Disconnect When Possible
"Businesses with application requirements for older Web browsers should block browsing from vulnerable systems," Tripwire recommends. "This step will limit problems that tend to arise during the lunch hour when employees start exploring the Web."
Virtualize and Segregate
"With 90% of undetected malware delivered by web browsing," says Maude, "this highlights why many organizations are now turning to sandboxing to provide an additional layer of security."
"In extreme cases where you need to run an outdated version of IE on a system that requires access to the Internet," says Chris Goettl, product manager with Shavlik, "you should look to invest in additional protective measures, such as Bufferzone. This would containerize the browsing experience and protect the system to return it to a good state if anything untoward were to occur during that session."
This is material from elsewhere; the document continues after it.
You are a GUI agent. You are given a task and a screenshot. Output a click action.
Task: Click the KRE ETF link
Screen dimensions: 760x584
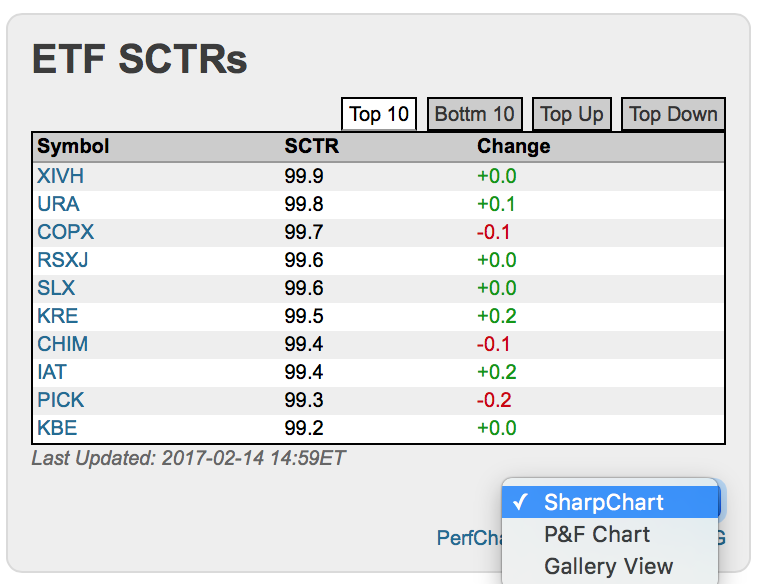point(57,316)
Tighten and Layer Defenses
Tripwire suggests "IT departments should consider deploying network protection rules to drop HTTP requests based on vulnerable user-agent strings. It may be possible for advanced users to change the user-agent string in an attempt to bypass these restrictions, but this step will reduce the attack surface of older browsers."
Goettl recommends organizations watch out for both the IE versions and the XP embedded systems that went end-of-life yesterday, and sums up the entire process, soup to nuts:
Expect both outdated IE versions and XP embedded systems to become bigger targets for attackers. Remove outdated software versions and operating systems wherever possible. Lock down environments that need to keep running these systems. Layer defenses and segregate them from other parts of your network. Restrict access as much as possible, reduce privilege levels of any user logging onto these systems and allow only whitelisted applications to be installed. ... Moving off of the end of lifed platform is still the best option though.
“It’s a cruel reality, but in an age of continual cyberthreats, there are no excuses for not carrying out browser updates,” said Tim Erlin, director of IT security and risk strategy for Tripwire. “Microsoft has advised people to upgrade for a long time now, so it is likely that many app developers have at least started updating their apps to work with IE 11. For applications that aren’t ready in time, IE 11 offers a ‘compatibility mode,’ which should provide an interim solution until those applications are modernized. If you don’t have a transition plan in place yet, now is the time to put one in place – the longer older versions of IE are unsupported, the more attackers will target them.”